Medical Imaging Poster

Lead: Maciej Mazurowski

Participating Students:

Mohammed Elmzoudi

Mohammed Elmzoudi
My name is Mohammed Elmzoudi, from Fuquay Varina, North Carolina. I love studying CS and machine learning, and plan to continue learning more about them at Duke and through the CS+ program.

 

 

David Han

David Han
Hello, I am a rising sophomore from Chapel Hill planning to double major in Stats and CS, with plans to pursue a PhD and / or a career in the tech sector after Duke.

 

 

Easop Lee

Easop Lee
My name is Easop Lee, a rising senior double majoring in ECE and Physics. I am originally from Seoul, South Korea, but I went to high school in Baltimore. I intend to pursue a graduate degree in ECE after graduation. I am especially interested in deep learning and quantum computing. Outside of academics, I am a member of the varsity swim team at Duke.

 

Ashka Shah

Ashka Shah
Hello! My name is Ashka Shah and I from Mason, Ohio. I am currently studying Biology, Computer Science, and Global Health, and am interested in the intersection of health equity and technology. After Duke, I would like to pursue medical school or work in health technology, as I would love to work at the intersection of these three fields.

 
 

Description: In this project we ask the question: "Will a convolutional neural network trained on medical imaging data from one institution perform well on data from another institution?". This is a crucial question when it comes to practical implementation of machine learning algorithms in medicine. In this project, students will be exposed to concepts from the field of deep learning as well as become familiar with medical imaging data. You will have an opportunity to implement and test convolutional neural networks and will work as a part of a team including multiple experts in machine learning. The project will conclude in a collaborative paper.

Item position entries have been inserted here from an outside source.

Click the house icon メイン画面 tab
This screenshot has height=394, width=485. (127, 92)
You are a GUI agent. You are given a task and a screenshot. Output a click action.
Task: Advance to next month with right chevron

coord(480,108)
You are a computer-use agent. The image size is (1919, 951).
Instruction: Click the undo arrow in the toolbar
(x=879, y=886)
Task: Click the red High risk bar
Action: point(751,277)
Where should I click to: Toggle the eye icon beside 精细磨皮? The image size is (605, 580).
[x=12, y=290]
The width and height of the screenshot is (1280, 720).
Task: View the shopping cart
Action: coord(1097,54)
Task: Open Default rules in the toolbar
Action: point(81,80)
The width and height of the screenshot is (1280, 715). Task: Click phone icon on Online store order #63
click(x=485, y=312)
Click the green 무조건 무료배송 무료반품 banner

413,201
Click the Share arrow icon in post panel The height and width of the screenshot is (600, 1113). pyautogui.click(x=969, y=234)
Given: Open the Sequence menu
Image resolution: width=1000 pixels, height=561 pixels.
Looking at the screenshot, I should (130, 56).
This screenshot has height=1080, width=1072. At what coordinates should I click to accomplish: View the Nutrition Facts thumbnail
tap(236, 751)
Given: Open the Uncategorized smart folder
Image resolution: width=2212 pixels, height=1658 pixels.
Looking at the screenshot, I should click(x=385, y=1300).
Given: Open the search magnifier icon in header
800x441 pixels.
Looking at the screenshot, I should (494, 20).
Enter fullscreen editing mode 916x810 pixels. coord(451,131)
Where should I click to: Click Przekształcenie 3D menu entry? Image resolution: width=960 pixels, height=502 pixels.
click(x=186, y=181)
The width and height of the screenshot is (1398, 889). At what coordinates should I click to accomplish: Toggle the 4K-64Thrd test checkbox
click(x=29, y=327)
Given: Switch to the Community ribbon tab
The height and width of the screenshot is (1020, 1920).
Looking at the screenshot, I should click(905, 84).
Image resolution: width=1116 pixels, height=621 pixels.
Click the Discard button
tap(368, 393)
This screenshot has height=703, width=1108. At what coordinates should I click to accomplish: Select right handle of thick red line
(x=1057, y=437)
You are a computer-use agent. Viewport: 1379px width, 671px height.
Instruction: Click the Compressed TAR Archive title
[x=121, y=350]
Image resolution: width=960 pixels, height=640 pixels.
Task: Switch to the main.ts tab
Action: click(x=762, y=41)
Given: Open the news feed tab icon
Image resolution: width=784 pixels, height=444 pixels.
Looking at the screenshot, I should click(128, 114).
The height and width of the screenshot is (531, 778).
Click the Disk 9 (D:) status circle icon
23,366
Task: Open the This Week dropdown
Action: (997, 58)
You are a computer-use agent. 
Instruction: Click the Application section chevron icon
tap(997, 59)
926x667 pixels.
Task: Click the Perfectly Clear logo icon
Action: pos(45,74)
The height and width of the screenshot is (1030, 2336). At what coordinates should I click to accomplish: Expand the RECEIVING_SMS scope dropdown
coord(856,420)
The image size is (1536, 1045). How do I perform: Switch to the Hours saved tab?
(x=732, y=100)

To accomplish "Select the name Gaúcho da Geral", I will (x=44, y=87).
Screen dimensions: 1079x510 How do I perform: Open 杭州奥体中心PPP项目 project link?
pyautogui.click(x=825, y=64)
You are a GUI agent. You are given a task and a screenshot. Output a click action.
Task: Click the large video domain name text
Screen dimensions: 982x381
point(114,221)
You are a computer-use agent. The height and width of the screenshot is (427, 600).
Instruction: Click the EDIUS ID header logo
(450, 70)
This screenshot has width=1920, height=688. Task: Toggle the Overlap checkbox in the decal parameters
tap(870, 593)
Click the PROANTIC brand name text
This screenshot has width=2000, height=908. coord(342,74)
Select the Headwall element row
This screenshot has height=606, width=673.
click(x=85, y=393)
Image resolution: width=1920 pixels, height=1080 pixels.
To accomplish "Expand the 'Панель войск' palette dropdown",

Goals/Deliverables: We will share code and write a collaborative paper at the end of the project.

Background/Prerequisites: The students should have strong programming skills in Python and some experience in writing code involving convolutional neural networks.

Multi-Robot Motion Planning Poster

Lead: Pankaj Agarwal

Participating Students:

Ashley Hong

Ashley Hong
I'm from Chapel Hill, so Duke has always been on my radar. I am double majoring in Electrical and Computer Engineering and Computer Science, and I plan on going straight into industry after college. After gaining some work experience, I would potentially go back to school to complete a graduate degree as well. Outside of school, I enjoy playing soccer and learning the guitar. I am very excited to work on the Multi-Robot Motion Planning project this year and be a part of the CS+ community!

Ellie Kim

Ellie Kim
I am currently a third-year undergrad student at Duke University studying Computer Science. I was born in Chicago but I grew up in Chapel Hill, North Carolina. After Duke, I am interested in possibly attending graduate school for computer science. In my free time, I enjoy dancing hip-hop and open style as well as writing poetry.

 
 

Description: Multi robot systems are widely deployed in logistics, a variety of civil engineering and nature preserving tasks, and in agriculture, to name a few areas. With the broad progress in robotics, the task of planning the motion of multi robot systems with performance guarantees is of increasing importance. One aspect of the autonomy of a multi-robot system is its collision-free motion capability, namely the ability of its constituent robots to navigate in their workspace without colliding with obstacles nor with other robots. The basic motion-planning problem for a team of robots is to plan such collision-free paths for the robots between given free start and final positions. Specifically, we are given a family of robots, each modeled as a simple shape (e.g. disc), moving in a planar environment. Given a set of initial and final placements for each robot, the goal is to find a good quality motion plan for all the robots. The quality of a motion plan is measured by the sum of lengths of the paths or the maximum taken by a robot to reach its destination. The overall goal is to design scalable algorithms for finding high-quality motions.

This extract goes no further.